GOP Frustrates Pro-Life Advocates

Inaction Stalls Pain-Capable Abortion Ban

WASHINGTON — Students for Life President Kristan Hawkins currently has her organization going from college campus to college campus, urging students to sign a petition of support for banning abortion at 20 weeks on account of the fact that unborn infants can feel pain by that point in their development.

But the reason for the petition is unexpected: Students for Life is forced to petition a pro-life GOP majority in Washington to take up the pro-life movement’s signature anti-abortion legislation, Hawkins says, because the party’s continuing inaction is undermining her organization’s efforts to get students to vote pro-life.

“It certainly doesn’t help us on college campuses, and it certainly doesn’t help us in 2016, when the politicians come back around and want us to get young people out to vote,” she said.

Hawkins said hundreds of students are signing the petition to act on the federal Pain-Capable Unborn Child Protection Act, which has stalled in the GOP-controlled House since January because of internal divisions in the Republican caucus over its language.

“Hopefully, they can get on this and get it done quickly,” Hawkins said. But after three months, “almost absolutely nothing has gone on,” giving her little confidence the GOP’s internal gridlock behind the bill’s delay will be over before her petition is delivered.

Pro-life groups have found themselves in a bind: The largest pro-life majority in decades that they helped elect, which consists of all Republicans save two pro-life Democrats, has been unable to deliver pro-lifers’ legislation.

Yet despite the criticism, GOP leaders continue to remain silent about when the bill will get to the House floor — or even what it will look like.

A spokesman for House Speaker John Boehner, R-Ohio, informed the Register that Boehner has nothing to announce at this point. The Register has received similar replies from other GOP leaders, declining to comment specifically or even generally upon the state of negotiations.

 

Delicate Negotiations

Even pro-life organizations have ducked talking specifics about the discussions, highlighting the delicacy of the negotiations with Rep. Renee Ellmers, R-N.C., chairwoman of the Republican Women’s Policy Committee and the face of the GOP House members who were responsible for forcing the GOP leadership to withdraw the bill from a floor vote on the day of the March for Life in January.

Although the House did pass the No Taxpayer Funding for Abortion Act, the measure was overshadowed by the success of the rebellion by Ellmers’ group over language requiring women seeking an exception for rape and incest to have reported the circumstances to law enforcement previously.

At the time, when the Register discussed the bill with pro-life leaders in Washington and on Capitol Hill, there was confidence that the difficulties would be ironed out quickly to produce a bill. As days turned into weeks, and weeks into months, confidence has given way to vocal frustration.

A group of national pro-life leaders demanded in an April 22 statement that House GOP leaders bring the pain-capable bill to the floor for an “immediate vote.”

“The babies and mothers being targeted by the late-term abortion industry have waited long enough for protection,” said the statement, which was signed by the leaders of Susan B. Anthony List, Family Research Council, Concerned Women for America, March for Life, Silent No More Awareness Campaign, Priests for Life, Americans United for Life and Students for Life of America.

§

> **Exercises to complete**:
(a) Reproduce the article's passage between "Hawkins said hundreds" and "petition is delivered.", inclusive, switching "petition" to "appeal".
(b) In the article, on what date did national pro-life leaders issue their statement demanding an immediate vote on the pain-capable bill?
(c) List every organization the article names as a signer of the pro-life leaders' statement.

§

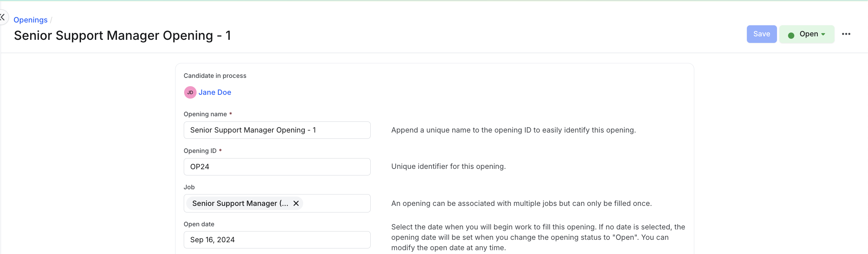Focus the Opening ID field

click(277, 167)
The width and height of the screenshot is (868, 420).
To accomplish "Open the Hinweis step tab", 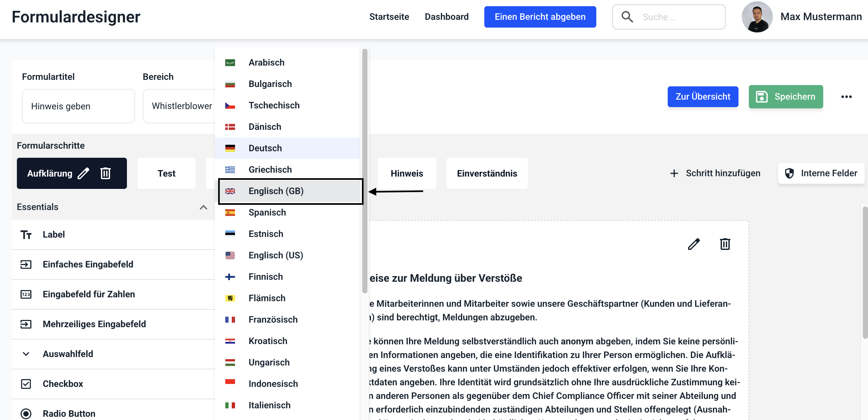I will point(406,173).
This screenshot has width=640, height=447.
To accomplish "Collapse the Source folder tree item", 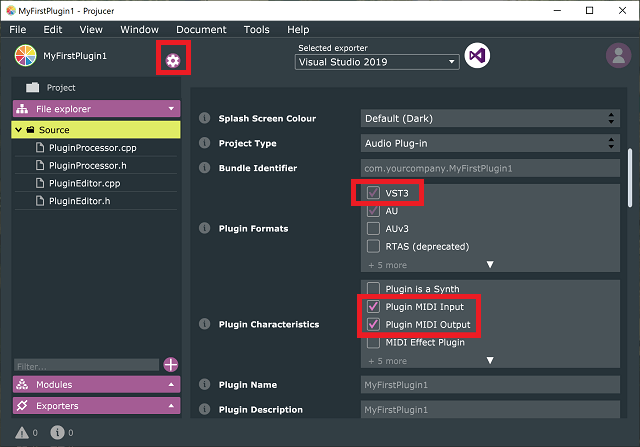I will coord(18,130).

§

> **Answers in order**:
(a)
Hawkins said hundreds of students are signing the appeal to act on the federal Pain-Capable Unborn Child Protection Act, which has stalled in the GOP-controlled House since January because of internal divisions in the Republican caucus over its language.

“Hopefully, they can get on this and get it done quickly,” Hawkins said. But after three months, “almost absolutely nothing has gone on,” giving her little confidence the GOP’s internal gridlock behind the bill’s delay will be over before her appeal is delivered.

(b) April 22

(c)
Susan B. Anthony List
Family Research Council
Concerned Women for America
March for Life
Silent No More Awareness Campaign
Priests for Life
Americans United for Life
Students for Life of America